The technique, which has resulted in Nanonucleant's first product, the Nano-Grain crystallisation kit, was licensed from Imperial Innovations, Imperial College's technology commercialisation company, which owns the intellectual property rights. Nanonucleant has an exclusive worldwide licence for rights to the technology.

Proteins are the biggest targets for pharmaceutical and biotechnology companies today as potential therapeutics. Determining the crystal or three-dimensional structure of target proteins is key to developing novel therapeutics, because it can tell how and where a new drug molecule could interact with a protein target to have a therapeutic effect.

But getting detailed information about their structure has proven difficult using current techniques. Some liken the effort to crystallise them more to an art rather than a science.

X-ray crystallography has proven challenging because it is difficult to stabilise proteins and turn them into tiny crystals. Proteins need specific biochemical conditions in order to crystallise, and even if a scientist does manage to crystallise one protein or even part of a protein, it is difficult to repeat the process for another protein.

But the engineered glass grains – about the same size as a grain of sand – have precisely engineered porous surfaces, says company founder Jason Maroothynaden. The proteins mechanically interact with the porous surface to form a single protein crystal.

Maroothynaden says the Nano-Grain kit can significantly reduce the number of experiments needed to obtain a crystal. He says the technique works on many different types of proteins. So far, more than eight different types of proteins have been crystallized successfully using the Nano-Grain technology, some for the first time, he says. Thousands of proteins have been discovered, but only a small percentage have been crystallized successfully, he says.

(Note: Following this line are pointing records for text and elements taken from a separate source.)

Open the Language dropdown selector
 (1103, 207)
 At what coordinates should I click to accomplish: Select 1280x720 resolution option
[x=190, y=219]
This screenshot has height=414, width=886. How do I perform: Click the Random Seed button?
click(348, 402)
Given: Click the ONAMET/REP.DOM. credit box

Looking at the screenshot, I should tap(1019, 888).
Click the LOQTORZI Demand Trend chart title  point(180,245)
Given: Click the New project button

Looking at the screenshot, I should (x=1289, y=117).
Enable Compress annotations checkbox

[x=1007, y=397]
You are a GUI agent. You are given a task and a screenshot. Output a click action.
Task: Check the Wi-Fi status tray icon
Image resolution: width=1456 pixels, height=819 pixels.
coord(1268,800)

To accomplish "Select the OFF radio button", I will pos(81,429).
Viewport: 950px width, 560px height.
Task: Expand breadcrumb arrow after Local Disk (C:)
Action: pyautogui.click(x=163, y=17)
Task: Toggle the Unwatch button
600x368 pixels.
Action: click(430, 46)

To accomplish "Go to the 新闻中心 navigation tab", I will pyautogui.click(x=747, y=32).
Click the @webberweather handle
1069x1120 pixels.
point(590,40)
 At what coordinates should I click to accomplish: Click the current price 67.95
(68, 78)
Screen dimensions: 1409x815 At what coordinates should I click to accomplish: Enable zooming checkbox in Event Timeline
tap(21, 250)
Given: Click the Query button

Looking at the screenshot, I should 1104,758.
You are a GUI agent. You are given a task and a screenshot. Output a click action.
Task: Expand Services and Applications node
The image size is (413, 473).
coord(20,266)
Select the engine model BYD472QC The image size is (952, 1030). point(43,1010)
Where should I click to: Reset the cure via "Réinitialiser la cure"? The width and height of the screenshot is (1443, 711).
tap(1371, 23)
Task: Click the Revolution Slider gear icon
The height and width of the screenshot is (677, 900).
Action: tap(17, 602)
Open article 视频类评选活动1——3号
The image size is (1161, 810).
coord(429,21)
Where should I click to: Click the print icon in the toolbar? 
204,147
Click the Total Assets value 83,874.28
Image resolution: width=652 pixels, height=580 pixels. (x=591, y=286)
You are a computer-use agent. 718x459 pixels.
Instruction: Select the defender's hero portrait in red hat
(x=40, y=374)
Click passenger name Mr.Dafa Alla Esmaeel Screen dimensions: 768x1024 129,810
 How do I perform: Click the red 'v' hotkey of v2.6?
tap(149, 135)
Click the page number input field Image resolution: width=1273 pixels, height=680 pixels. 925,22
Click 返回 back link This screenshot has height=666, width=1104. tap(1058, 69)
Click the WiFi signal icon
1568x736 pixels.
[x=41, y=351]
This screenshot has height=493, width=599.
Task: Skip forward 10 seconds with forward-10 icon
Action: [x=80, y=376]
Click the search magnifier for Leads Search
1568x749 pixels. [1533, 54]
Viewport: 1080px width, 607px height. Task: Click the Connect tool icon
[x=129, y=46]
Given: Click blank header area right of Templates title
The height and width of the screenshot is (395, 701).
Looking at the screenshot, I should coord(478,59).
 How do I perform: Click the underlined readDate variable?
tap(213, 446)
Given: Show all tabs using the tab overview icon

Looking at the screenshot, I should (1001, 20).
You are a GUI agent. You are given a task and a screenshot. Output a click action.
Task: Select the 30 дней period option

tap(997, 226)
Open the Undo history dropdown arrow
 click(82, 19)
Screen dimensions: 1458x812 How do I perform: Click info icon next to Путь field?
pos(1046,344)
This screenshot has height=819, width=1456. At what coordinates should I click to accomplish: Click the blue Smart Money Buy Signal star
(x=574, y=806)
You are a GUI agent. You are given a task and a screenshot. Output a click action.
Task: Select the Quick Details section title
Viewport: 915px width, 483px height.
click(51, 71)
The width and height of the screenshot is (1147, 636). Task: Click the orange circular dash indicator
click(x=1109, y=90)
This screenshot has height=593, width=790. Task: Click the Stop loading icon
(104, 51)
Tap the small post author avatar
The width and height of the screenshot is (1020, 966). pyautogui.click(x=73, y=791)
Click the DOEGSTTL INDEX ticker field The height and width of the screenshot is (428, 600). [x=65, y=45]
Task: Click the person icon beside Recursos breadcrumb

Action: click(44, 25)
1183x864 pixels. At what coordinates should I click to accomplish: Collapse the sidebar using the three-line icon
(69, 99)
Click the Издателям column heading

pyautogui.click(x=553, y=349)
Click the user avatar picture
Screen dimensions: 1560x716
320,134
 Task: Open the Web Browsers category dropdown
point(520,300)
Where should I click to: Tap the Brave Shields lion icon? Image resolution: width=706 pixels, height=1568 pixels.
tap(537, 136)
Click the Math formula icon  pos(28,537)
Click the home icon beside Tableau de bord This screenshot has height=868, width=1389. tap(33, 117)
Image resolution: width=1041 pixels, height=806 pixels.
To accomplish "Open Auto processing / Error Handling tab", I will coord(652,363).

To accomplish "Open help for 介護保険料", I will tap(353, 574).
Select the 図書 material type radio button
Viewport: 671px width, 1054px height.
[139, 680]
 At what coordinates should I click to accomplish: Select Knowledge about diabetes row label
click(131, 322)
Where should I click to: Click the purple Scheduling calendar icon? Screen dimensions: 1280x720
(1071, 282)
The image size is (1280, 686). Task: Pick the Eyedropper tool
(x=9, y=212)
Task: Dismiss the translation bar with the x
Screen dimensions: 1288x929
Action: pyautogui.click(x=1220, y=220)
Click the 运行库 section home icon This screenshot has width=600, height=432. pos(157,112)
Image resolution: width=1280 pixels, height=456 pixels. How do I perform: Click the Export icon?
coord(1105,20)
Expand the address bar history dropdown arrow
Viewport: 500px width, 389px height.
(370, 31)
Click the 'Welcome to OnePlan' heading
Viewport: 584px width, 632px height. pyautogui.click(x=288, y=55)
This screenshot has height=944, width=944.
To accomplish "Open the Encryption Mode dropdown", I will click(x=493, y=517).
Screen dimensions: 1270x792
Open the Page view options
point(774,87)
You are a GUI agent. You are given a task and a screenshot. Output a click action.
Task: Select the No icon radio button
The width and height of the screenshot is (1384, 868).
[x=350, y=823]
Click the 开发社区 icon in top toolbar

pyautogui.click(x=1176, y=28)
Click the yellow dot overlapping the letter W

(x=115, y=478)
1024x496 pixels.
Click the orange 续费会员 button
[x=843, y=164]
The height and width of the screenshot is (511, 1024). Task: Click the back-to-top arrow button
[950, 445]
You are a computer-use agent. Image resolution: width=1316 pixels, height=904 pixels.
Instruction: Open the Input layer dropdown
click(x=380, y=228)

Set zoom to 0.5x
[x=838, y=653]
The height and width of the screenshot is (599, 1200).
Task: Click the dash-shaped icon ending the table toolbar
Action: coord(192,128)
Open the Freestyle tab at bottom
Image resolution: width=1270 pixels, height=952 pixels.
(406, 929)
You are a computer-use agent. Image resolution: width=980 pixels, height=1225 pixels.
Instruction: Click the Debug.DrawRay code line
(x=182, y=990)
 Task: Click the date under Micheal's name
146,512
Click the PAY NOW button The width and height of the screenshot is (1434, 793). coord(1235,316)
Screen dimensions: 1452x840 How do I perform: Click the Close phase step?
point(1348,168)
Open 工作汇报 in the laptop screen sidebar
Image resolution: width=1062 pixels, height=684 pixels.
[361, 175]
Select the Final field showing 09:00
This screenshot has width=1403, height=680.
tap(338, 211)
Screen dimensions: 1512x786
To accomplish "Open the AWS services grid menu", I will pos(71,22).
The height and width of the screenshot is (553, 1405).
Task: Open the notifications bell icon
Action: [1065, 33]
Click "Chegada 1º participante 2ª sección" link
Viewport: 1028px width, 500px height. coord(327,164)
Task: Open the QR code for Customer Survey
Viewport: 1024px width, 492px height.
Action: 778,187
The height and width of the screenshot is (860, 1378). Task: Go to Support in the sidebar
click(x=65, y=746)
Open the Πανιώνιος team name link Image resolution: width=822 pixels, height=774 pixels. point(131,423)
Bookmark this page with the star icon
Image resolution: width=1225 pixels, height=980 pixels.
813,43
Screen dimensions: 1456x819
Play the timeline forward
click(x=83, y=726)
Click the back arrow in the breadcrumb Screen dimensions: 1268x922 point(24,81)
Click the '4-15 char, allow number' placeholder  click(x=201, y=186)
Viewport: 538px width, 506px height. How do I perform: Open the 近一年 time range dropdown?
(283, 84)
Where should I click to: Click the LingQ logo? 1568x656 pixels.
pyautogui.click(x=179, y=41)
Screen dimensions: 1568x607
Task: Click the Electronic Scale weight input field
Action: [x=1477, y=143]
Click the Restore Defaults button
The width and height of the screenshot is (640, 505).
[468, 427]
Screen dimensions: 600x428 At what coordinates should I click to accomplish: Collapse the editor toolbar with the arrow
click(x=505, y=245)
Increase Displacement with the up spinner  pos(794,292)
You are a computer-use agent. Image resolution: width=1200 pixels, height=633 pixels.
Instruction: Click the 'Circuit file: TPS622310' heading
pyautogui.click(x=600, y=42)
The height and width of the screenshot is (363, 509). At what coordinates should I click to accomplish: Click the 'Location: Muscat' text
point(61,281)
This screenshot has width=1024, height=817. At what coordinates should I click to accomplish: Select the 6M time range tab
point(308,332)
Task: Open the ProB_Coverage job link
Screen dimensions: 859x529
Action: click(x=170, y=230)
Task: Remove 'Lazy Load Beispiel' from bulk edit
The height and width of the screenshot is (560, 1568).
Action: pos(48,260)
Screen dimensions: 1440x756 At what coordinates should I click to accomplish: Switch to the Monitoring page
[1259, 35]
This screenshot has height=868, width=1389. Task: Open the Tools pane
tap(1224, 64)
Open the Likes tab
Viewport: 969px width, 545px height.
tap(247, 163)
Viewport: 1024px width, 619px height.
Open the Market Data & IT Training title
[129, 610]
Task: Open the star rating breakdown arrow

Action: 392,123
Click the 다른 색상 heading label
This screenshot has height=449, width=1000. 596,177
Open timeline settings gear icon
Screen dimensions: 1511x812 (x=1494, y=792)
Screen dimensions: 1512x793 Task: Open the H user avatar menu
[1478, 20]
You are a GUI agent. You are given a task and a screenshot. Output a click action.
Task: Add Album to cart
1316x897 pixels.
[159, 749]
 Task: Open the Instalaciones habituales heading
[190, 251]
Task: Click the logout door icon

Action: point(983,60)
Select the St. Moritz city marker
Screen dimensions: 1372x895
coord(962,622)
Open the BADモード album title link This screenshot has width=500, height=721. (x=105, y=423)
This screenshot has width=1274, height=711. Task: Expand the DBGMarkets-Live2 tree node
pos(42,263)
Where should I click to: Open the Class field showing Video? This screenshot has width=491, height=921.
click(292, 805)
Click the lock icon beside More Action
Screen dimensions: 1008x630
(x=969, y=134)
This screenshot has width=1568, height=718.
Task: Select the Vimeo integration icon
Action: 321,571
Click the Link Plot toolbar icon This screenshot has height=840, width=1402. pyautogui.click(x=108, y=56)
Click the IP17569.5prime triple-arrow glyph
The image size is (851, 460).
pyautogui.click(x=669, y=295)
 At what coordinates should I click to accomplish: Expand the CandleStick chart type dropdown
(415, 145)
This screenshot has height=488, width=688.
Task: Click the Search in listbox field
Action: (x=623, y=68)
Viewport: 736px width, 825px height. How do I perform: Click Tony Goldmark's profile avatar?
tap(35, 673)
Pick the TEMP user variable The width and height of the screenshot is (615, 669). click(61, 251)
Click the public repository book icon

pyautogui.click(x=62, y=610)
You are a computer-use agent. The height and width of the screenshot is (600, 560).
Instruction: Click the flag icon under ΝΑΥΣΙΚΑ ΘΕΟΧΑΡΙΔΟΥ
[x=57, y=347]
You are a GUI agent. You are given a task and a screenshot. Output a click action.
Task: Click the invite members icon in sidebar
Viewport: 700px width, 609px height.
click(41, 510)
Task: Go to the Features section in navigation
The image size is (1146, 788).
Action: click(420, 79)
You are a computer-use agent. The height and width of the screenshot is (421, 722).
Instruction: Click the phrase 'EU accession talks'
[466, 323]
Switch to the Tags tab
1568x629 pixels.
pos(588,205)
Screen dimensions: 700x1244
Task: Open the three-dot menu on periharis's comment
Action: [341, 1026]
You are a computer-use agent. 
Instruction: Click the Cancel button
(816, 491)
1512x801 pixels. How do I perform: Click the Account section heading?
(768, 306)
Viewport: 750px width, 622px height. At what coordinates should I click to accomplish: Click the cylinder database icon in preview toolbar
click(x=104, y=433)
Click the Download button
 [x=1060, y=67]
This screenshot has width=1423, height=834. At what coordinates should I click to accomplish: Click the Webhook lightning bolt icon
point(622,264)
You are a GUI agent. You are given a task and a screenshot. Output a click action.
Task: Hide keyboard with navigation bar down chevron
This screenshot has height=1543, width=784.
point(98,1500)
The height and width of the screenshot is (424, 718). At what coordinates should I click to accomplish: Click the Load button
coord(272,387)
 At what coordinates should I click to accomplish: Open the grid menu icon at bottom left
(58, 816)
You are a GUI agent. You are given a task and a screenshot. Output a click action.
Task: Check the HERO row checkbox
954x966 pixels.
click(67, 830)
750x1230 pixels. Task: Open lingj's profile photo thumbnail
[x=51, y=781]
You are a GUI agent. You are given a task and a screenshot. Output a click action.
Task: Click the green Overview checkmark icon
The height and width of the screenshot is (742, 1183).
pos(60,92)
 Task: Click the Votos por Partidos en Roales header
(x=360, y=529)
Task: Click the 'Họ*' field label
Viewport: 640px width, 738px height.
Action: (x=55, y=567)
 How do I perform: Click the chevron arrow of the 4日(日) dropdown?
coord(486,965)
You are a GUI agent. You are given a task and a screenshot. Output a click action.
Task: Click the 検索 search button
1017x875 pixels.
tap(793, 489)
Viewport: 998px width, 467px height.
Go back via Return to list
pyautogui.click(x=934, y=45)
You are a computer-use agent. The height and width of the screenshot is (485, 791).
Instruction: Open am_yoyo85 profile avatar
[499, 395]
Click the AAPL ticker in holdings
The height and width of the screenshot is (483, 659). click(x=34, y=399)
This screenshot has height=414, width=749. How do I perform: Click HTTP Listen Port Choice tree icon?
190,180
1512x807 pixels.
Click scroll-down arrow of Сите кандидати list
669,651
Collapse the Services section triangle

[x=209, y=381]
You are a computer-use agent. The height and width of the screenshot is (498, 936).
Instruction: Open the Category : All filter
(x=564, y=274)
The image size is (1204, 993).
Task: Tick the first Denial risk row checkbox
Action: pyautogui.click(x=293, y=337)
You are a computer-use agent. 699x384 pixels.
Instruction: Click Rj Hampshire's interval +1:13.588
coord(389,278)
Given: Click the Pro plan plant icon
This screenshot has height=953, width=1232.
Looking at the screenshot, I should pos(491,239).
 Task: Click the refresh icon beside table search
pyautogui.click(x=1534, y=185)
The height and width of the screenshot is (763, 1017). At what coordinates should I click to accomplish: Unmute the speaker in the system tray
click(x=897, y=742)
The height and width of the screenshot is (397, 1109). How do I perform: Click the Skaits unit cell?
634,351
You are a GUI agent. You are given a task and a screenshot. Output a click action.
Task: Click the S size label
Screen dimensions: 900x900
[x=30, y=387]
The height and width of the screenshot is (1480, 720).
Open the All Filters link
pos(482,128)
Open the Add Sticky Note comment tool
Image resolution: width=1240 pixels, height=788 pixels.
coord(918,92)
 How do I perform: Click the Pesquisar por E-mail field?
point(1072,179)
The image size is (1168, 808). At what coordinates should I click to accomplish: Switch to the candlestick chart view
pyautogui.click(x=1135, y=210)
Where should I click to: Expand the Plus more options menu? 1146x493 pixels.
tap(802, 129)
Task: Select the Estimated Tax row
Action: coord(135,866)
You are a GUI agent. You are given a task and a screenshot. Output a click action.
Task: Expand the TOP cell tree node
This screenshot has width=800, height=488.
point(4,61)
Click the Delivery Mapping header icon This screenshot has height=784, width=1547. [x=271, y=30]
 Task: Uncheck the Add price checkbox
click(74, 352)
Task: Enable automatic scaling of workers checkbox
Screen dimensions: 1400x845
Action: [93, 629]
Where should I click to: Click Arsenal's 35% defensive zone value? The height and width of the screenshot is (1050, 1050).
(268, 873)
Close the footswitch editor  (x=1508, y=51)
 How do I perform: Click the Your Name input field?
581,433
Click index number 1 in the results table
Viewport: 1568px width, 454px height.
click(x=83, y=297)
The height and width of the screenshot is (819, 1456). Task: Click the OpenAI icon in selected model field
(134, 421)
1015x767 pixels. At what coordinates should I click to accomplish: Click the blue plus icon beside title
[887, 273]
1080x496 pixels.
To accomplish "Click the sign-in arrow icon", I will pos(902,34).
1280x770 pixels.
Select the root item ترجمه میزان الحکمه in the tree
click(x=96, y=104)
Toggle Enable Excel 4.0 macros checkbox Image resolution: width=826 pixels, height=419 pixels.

The company was formed in late 2004 and has been funded mainly by Maroothynaden and the scientific founders of Nanonucleant, which was spun out as a separate company in October this year. The first funding round it is seeking now will be used to cover technology agreements, marketing and development of the company's R&D program.

The company has started selling Nano-Grain worldwide, and the kits are due for release in early 2006. In addition to the angel financing, Maroothynaden says Nanonucleant is seeking industry partners for collaboration both to create combination products and new products. It also is looking for partners to distribute its products.